ASSIGNED TASK
Would you output the entries below only from the line containing "Screen dimensions: 417x390" through the line containing "The width and height of the screenshot is (300, 216).", exactly as they stand and with both ends included?

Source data
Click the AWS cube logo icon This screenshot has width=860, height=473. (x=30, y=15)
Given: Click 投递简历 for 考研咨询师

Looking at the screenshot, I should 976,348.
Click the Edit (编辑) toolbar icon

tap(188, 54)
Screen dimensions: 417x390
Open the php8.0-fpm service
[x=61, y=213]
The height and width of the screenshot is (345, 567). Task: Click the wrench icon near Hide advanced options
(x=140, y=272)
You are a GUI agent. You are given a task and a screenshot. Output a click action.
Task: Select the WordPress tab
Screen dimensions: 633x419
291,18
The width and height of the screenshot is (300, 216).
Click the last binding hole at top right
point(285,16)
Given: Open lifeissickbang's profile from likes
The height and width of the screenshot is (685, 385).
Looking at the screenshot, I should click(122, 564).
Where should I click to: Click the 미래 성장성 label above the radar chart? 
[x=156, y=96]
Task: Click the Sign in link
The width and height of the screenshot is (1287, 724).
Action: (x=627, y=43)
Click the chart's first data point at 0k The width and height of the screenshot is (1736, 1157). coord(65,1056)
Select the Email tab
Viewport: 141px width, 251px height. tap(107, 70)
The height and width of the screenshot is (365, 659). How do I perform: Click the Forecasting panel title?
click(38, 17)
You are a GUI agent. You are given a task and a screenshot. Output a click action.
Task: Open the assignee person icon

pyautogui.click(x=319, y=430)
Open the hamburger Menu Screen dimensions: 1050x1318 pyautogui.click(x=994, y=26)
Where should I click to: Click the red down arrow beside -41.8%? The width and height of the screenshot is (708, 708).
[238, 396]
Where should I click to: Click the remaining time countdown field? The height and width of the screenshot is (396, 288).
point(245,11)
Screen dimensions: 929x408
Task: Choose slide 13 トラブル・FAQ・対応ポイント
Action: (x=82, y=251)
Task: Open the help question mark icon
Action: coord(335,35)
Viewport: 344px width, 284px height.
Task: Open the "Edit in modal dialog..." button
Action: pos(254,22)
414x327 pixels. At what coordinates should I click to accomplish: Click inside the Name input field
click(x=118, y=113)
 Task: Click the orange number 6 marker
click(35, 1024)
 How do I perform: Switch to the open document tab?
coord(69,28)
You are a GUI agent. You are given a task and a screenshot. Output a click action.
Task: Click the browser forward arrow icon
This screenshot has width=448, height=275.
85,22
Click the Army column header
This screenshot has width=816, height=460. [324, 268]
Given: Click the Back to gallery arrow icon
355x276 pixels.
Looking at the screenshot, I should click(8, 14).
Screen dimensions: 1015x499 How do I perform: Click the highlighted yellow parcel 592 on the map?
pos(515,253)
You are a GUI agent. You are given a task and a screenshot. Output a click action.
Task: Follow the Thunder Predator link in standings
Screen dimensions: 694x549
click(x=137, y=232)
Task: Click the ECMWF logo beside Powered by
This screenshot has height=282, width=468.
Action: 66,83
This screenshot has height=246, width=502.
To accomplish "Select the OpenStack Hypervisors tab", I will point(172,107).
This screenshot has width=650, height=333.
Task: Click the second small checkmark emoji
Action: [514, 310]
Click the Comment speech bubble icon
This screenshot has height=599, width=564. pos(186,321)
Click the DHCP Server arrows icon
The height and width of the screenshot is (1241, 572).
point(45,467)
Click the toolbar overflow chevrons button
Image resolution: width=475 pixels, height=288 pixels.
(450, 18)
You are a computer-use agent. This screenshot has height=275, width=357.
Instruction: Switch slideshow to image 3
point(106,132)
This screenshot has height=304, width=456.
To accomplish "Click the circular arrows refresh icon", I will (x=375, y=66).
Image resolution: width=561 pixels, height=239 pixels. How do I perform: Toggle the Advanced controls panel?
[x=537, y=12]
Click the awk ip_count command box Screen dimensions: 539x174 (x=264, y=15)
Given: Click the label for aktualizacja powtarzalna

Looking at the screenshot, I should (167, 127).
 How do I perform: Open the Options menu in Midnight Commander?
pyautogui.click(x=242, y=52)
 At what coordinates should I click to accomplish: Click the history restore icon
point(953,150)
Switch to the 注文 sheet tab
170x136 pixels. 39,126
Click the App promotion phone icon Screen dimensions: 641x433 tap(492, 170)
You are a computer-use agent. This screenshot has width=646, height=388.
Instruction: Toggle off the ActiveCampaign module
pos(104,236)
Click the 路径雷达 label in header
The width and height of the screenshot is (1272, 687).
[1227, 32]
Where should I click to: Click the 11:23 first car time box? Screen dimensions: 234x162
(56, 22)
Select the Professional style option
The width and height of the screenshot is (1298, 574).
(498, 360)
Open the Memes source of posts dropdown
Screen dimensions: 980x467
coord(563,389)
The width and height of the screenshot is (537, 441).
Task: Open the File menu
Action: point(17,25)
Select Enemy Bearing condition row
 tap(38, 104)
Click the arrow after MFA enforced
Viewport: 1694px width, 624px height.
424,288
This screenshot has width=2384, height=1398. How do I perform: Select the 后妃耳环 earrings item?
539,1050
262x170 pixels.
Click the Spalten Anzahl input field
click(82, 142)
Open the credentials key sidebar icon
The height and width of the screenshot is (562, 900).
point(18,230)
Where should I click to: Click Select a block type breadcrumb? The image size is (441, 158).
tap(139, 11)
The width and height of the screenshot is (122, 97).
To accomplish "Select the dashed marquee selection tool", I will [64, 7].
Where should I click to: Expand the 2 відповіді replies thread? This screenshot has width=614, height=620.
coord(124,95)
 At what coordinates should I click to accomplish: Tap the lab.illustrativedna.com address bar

EXERCISE SOLUTION
Screen dimensions: 417x390
Open the php8.0-fpm service
[x=61, y=213]
The height and width of the screenshot is (345, 567). Task: Click the wrench icon near Hide advanced options
(x=140, y=272)
You are a GUI agent. You are given a task and a screenshot. Output a click action.
Task: Select the WordPress tab
Screen dimensions: 633x419
291,18
The width and height of the screenshot is (300, 216).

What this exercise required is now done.